Reprenons la question à partir de cette caractérisation du problème, « P » signifiant facile à résoudre vs « NP » voulant dire facile à vérifier, dans le cas particulier présenté : comment organiser l’hébergement de 400 étudiants dont seuls 100 en réalité peuvent être accueillis, assorti d’une contrainte : ne pas mettre dans la même chambre deux personnes incompatibles dont la liste a été établie par ailleurs. Il nous est dit qu’il y a là un exemple typique de problème non-P.
Quand Stephen Wolfram observe dans son A Project to Find the Fundamental Theory of Physics, qu’« il n’y a pas de méthode générale de raccourcir la série d’étapes nécessaires pour dériver un théorème. En d’autres termes, il peut être arbitrairement difficile d’obtenir un résultat en mathématiques » (2020 : 558-59), il s’agit d’une considération du même type : la carte d’un désert peut être extrêmement petite par rapport à la surface du désert lui-même, alors que pour un paysage très accidenté, il n’est pas possible de dresser une carte fidèle beaucoup plus petite que le pays lui-même. Tout dépend du cas.

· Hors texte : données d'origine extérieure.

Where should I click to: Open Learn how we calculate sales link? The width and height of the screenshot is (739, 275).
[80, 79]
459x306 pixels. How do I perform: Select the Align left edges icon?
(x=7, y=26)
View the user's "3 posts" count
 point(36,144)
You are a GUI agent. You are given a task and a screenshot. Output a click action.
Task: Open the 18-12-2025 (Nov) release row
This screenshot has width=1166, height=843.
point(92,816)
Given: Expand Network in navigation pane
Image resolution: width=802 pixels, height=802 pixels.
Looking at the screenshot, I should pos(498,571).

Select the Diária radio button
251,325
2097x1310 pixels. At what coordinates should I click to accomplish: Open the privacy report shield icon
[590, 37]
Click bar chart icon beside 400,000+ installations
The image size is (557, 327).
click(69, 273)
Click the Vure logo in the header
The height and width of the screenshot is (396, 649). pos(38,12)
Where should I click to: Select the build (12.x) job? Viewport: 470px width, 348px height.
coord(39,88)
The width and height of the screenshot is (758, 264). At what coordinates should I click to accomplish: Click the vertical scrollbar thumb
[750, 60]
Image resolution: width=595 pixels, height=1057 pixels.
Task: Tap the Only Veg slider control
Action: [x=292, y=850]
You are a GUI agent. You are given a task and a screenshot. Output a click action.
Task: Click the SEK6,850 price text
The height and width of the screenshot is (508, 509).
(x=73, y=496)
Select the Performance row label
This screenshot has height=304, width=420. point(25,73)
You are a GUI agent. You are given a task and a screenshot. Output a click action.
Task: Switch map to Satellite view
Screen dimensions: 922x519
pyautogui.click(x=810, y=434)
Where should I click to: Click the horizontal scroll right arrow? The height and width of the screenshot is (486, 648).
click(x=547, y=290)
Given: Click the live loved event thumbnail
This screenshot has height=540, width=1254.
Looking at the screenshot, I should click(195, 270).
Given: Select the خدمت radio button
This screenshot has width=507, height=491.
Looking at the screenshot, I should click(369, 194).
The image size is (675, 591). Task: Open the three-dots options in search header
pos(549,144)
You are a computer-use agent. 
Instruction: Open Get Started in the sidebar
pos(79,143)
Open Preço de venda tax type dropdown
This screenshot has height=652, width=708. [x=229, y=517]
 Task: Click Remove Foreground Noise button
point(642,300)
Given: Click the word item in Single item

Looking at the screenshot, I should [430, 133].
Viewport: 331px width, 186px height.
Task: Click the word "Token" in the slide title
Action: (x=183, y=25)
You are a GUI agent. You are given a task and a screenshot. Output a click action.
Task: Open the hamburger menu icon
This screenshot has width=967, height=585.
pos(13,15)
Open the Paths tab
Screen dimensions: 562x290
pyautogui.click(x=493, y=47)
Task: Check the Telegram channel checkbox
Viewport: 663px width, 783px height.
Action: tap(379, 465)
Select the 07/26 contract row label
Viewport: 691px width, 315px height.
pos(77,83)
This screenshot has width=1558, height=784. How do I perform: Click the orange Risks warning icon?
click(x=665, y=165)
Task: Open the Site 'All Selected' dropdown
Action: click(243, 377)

Tout est là ! C’est de cela également qu’il s’agit, on le devine, avec P vs NP, d’une réticence, toute mathématicienne, à admettre que « tout dépende du cas », une caractéristique propre au monde qui nous entoure, mais heureusement absente en général du monde des mathématiciens.
Et, si c’est de cela qu’il s’agit, pourquoi les mathématiciens et les informaticiens ont-ils même voulu formuler cette conjecture P vs NP, de la relation entre problème P, facile à résoudre, et problème NP, c’est-à-dire facile à vérifier ? Uniquement sans doute parce que le problème que l’on choisit comme cas typique de P vs NP (cf. ci-dessus : le logement d’un certain nombre de personnes en excédent du nombre de logements disponibles, alors qu’existent des incompatibilités entre ces personnes) suggère une similarité entre la solution (un certain nombre d’opérations à faire) et la vérification (un certain nombre d’autres opérations à faire), alors que d’autres exemples de problèmes, comme ceux du casse-tête et du puzzle, ne suggèrent pas, voire excluent, qu’il existerait une quelconque similarité entre procédure de solution du problème et procédure de vérification qu’il a effectivement été résolu.